* begin Provided records *

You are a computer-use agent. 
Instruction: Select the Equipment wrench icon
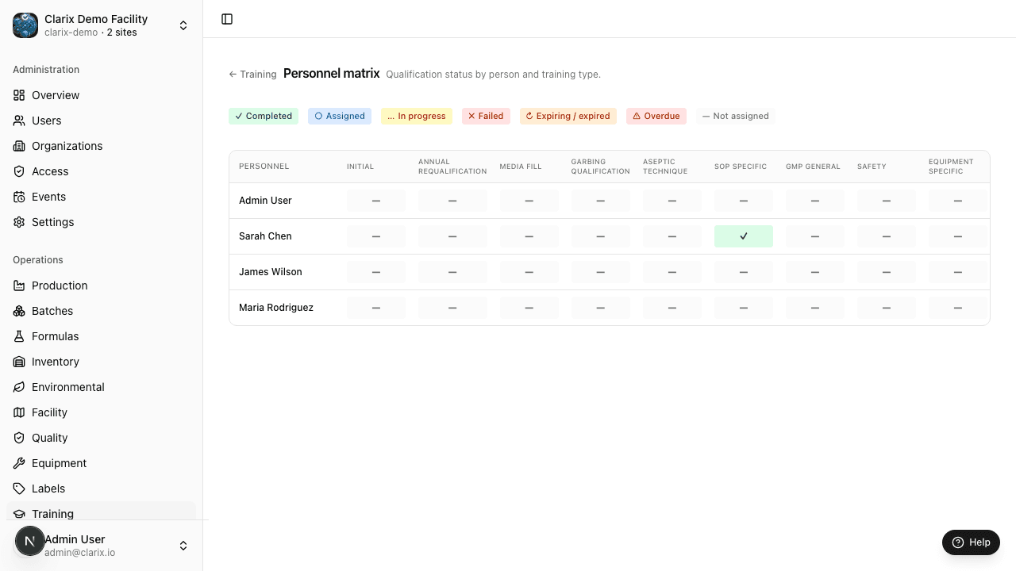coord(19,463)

* end Provided records *
* begin Provided records *

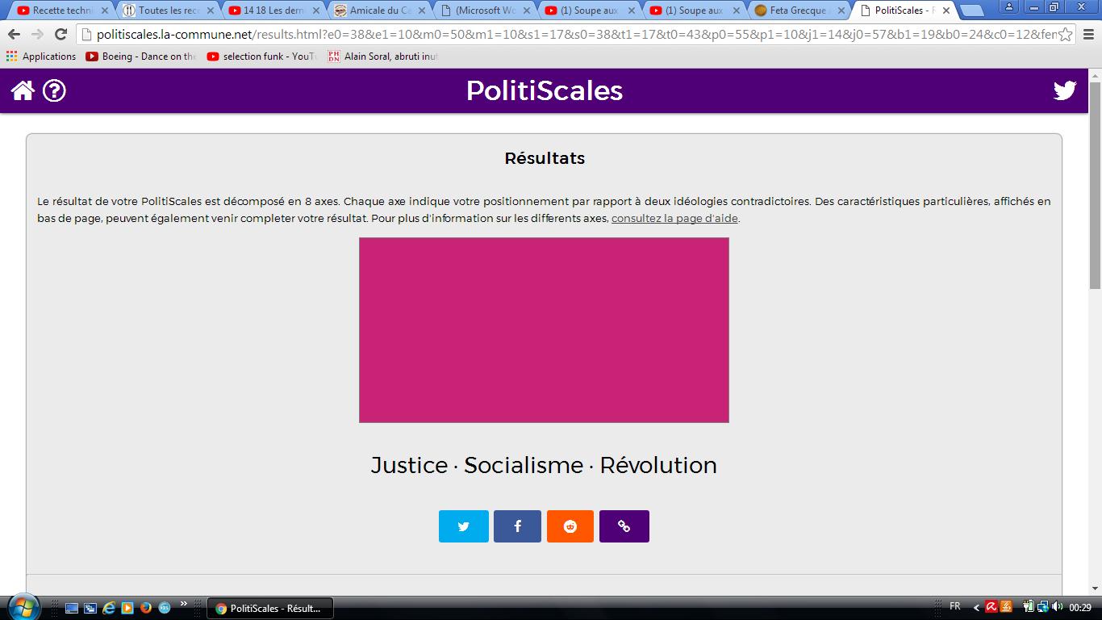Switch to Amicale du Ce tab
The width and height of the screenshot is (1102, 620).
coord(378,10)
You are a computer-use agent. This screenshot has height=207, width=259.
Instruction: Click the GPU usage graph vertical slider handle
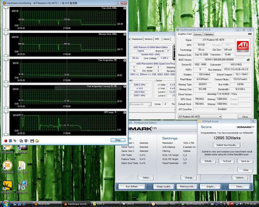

* end Provided records *
* begin Provided records *

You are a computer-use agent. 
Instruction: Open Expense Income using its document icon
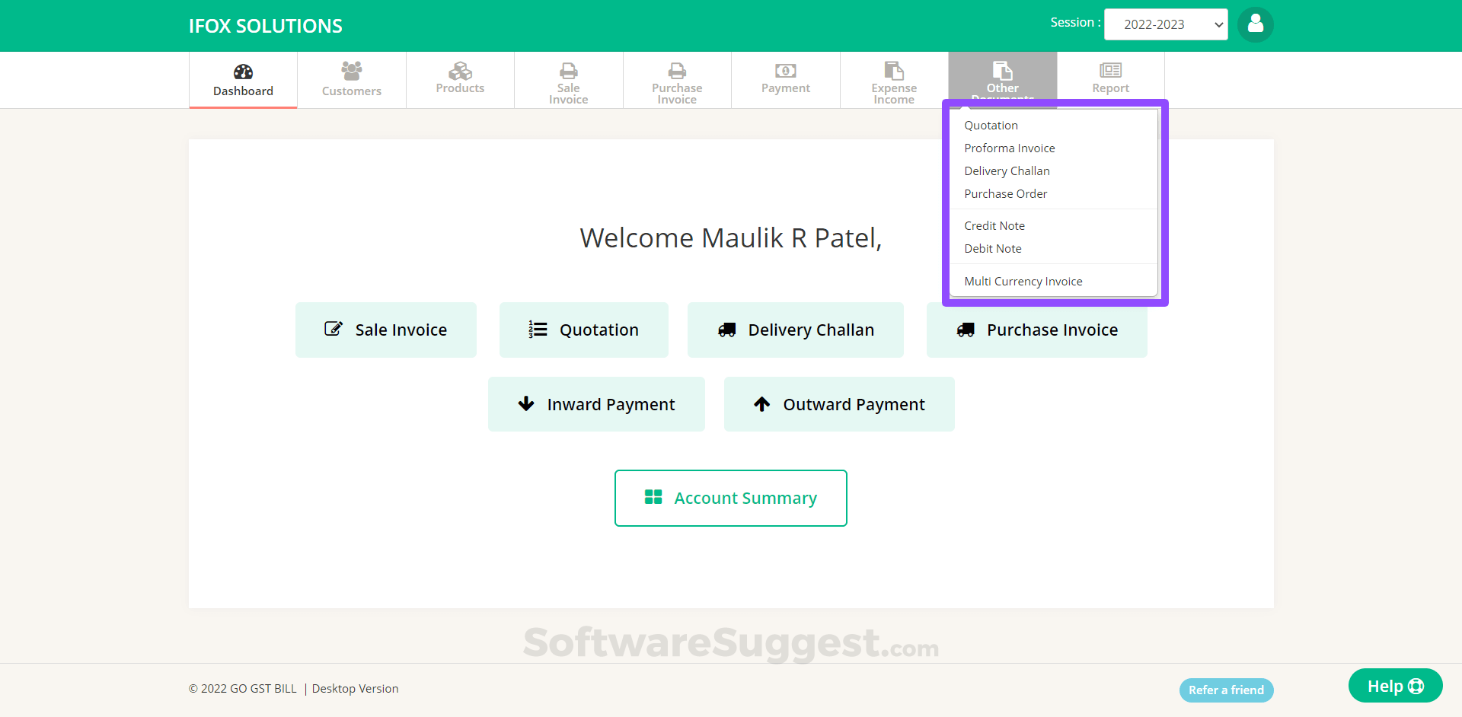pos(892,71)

* end Provided records *

> _What the task requires_:
Return every line above that contains the string "width", matching case exactly.

> _Task response_:
The width and height of the screenshot is (1102, 620).
You are a computer-use agent. This screenshot has height=207, width=259.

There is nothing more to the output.